Houve contrarrazões por ambas as partes (eventos 41 e 42).
É o relatório.

VOTO

Conheço dos recursos, porquanto preenchidos os requisitos de admissibilidade.
Versam os autos sobre desconto, em conta bancária, de alegado empréstimo pessoal com 12 parcelas mensais de R$ 340,07 (evento 1 – doc  11).
As súplicas recursais das partes (autora e instituição financeira ré) são dirigidas contra sentença que julgou parcialmente procedentes os pedidos, para declarar a inexistência de débito em relação ao contrato litigioso e condenar a ré à devolução na forma simples dos valores indevidamente descontados.

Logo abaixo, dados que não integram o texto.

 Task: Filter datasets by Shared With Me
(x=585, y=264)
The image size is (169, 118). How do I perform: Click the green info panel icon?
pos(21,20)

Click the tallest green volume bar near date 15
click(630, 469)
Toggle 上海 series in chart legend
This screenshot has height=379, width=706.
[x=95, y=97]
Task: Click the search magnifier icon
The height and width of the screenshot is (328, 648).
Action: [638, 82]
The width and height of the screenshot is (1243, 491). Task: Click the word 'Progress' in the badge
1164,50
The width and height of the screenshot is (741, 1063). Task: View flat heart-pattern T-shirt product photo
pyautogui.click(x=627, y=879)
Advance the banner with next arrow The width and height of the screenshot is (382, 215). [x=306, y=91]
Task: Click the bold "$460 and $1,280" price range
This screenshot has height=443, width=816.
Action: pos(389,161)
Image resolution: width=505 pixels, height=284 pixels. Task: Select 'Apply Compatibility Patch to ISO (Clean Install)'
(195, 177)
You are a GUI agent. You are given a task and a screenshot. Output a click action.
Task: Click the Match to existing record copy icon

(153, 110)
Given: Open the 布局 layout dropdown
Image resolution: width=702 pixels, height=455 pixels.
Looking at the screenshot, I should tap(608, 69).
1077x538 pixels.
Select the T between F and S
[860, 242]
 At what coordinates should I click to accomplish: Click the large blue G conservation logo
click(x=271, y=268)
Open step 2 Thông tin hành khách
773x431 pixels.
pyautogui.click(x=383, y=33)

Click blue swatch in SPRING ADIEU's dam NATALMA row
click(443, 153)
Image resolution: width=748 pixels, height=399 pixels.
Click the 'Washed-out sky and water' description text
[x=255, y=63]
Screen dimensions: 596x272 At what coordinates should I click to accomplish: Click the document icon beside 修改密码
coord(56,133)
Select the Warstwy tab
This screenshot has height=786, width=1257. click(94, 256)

A sentença inacolheu os pleitos de indenização por danos morais e de repetição na forma dobrada, reconhecendo a ocorrência de sucumbência recíproca na proporção de 50% a cargo da autora e 50% a cargo da ré.
1. Exigibilidade dos descontos – pleito de afastamento da declaração de inexistência de débito e da consequente repetição do indébito (Apelação da instituição financeira ré)
Alega a instituição financeira ré, em síntese, que os descontos realizados na conta bancária da autora são legítimos, posto que expressamente contratou o empréstimo e beneficiou-se com ele, inocorrendo má-fé para ensejar repetição dobrada.
Argumenta que a contratação é regular, pois “o banco recorrente não poderia ser punido por autorizar empréstimo sem saber que a parte recorrida estava interditada desde 2007, isso porque o curador ainda não havia feito registro da interdição em cartório – como exige a Lei dos Registros Públicos (6.015/1973), em seu artigo 97”, sendo que “concedeu o empréstimo, acreditando nas informações de que dispunha, pois não podia exigir um documento que sequer existia, tornando, assim, legal e regular a negócio, já que a boa-fé é presumida, conforme o Código Civil”.
Aduz que “por se tratar de pessoa analfabeta, o banco teve o cuidado de tomar a assinatura na presença de duas testemunhas, inclusive, uma das testemunhas é aquele que alega ser curador da parte recorrida”.
Sem razão a recorrente.
Muito bem salientou a sentença que “o documento de identidade da autora a descreve como ‘não alfabetizada’ e o contrato sequer foi assinado, sendo firmado apenas por sua digital (fls. 74/76) [evento 16 – doc 30]”.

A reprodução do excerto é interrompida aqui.